Morwenna cerró los ojos asombrada y rehusó pensar en las consecuencias. Al cuerno el mañana. Aquella noche ella se entregaría una y otra vez y ya veríamos qué le deparaba el diablo con el nuevo día.
Capítulo 21
Redentor miró a través de la rendija del muro y se mordió el interior la mejilla para evitar maldecir en voz alta. Los orificios de la nariz se le ensancharon de indignación mientras miraba fijamente y era testigo de un acto tan vil que las tripas se le descompusieron.
Allí, al otro lado del muro, cinco metros más abajo, el bastardo esta acostándose con Morwenna. A pesar de las heridas, el miembro Carrick parecía rígido y grueso, sus músculos todavía descoloridos veían tensos a la luz del fuego.
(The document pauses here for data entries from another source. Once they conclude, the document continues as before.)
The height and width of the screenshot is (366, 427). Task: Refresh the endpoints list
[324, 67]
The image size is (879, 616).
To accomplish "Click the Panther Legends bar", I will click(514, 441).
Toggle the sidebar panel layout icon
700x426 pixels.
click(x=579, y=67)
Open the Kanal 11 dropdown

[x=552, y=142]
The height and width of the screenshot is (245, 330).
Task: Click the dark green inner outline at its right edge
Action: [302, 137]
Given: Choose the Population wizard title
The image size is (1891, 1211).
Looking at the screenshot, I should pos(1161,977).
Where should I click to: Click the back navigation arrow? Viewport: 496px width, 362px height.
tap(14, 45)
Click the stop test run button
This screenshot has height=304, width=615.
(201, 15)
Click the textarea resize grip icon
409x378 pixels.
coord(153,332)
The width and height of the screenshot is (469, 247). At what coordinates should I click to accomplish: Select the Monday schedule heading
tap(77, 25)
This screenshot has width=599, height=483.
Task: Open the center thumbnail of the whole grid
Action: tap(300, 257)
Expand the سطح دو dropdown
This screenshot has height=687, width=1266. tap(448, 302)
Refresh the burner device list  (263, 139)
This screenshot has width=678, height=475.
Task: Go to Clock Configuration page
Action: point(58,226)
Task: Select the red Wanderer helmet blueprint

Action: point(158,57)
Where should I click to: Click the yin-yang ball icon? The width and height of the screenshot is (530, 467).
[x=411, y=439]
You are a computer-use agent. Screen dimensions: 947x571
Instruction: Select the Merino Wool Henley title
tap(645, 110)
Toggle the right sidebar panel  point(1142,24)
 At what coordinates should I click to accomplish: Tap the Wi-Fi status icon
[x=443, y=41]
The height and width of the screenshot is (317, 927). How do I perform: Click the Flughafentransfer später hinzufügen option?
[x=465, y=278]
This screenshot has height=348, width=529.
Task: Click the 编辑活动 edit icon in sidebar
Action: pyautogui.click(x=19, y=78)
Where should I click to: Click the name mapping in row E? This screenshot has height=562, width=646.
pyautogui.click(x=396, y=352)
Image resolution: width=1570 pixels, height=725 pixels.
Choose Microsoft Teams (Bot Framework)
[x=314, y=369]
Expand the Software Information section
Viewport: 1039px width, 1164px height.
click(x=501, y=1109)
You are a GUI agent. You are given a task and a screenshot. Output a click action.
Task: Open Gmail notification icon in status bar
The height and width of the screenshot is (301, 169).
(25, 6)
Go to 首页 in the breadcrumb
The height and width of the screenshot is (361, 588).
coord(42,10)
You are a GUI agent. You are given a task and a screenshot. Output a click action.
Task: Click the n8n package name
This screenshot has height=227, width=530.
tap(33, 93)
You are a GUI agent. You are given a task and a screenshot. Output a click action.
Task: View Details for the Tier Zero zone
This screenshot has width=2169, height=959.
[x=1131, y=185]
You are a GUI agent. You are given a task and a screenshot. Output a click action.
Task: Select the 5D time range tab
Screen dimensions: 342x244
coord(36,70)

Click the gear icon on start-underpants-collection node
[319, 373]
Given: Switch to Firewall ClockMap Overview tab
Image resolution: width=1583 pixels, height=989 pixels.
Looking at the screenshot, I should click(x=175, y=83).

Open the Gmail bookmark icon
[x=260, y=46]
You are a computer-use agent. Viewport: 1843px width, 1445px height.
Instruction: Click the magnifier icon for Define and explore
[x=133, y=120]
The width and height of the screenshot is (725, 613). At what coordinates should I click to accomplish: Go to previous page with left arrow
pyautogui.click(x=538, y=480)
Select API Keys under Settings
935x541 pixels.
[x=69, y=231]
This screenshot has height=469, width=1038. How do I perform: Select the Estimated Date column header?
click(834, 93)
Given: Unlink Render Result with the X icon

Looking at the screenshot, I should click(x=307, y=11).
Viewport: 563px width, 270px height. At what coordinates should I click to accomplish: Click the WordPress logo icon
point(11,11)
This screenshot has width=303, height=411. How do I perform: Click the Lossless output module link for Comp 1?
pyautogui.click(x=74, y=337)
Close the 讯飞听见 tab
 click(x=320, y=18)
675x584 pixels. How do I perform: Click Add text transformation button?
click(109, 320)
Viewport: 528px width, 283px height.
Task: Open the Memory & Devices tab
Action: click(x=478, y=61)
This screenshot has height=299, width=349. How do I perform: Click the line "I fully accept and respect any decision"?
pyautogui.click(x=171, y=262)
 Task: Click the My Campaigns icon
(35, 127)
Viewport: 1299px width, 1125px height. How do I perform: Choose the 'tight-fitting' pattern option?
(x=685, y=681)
Su piel estaba tensa sobre las nalgas firmes que vacilaron sólo un instante antes de empujar más hondo, conduciendo la virilidad salvaje profundamente dentro de ella.
«¡Maldito sea él! ¡Maldita sea ella! ¡Malditos sean los dos por sus almas lascivas y libidinosas y que ardan en el fuego del infierno!»
En el silencio furioso los fulminaba con la mirada, apretaba los puños y los dientes mientras se revolcaban en celo como animales, gimiendo, arañándose y sudando. ¡Repugnante! ¡Inmoral! ¡Nauseabundo!
Y, con todo, no podía apartar la vista de ellos ya que observaba preso de una fascinación enfermiza. Y, para colmo de males, sus nervios reaccionaron ante la unión sexual, su mente traidora representaba escenas eróticas en las que se implicaba, su verga se le endureció como a roca y ansiaba liberarse. Vio los labios de ella, llenos en su cara enfebrecida mientras besaba cada palmo de la piel de su amante.
¡Ah, que aquella boca le tocara así! Que aquellas manos le tocaran le acariciaran. Que aquellos labios mimaran cada lugar de su cuerpo desnudo.
Tragó con fuerza. Notó el sabor de su propia sangre.
Era todo lo que pudo hacer para no tocarse a sí mismo, liberar los demonios de su interior y ceder ante el placer que tanto ansiaba. Cómo soñaba con aliviarse, estar encima de su cuerpo y empujar dentro de ella, en su calor húmedo y dispuesto. Una y otra vez la tomaría, haciéndola arrodillarse ante él, insistiendo en que lo acariciara con los labios y la lengua, pidiéndole que se pusiera de pie desnuda y sosteniéndole los pechos con las manos mientras la mordisqueaba y la saboreaba.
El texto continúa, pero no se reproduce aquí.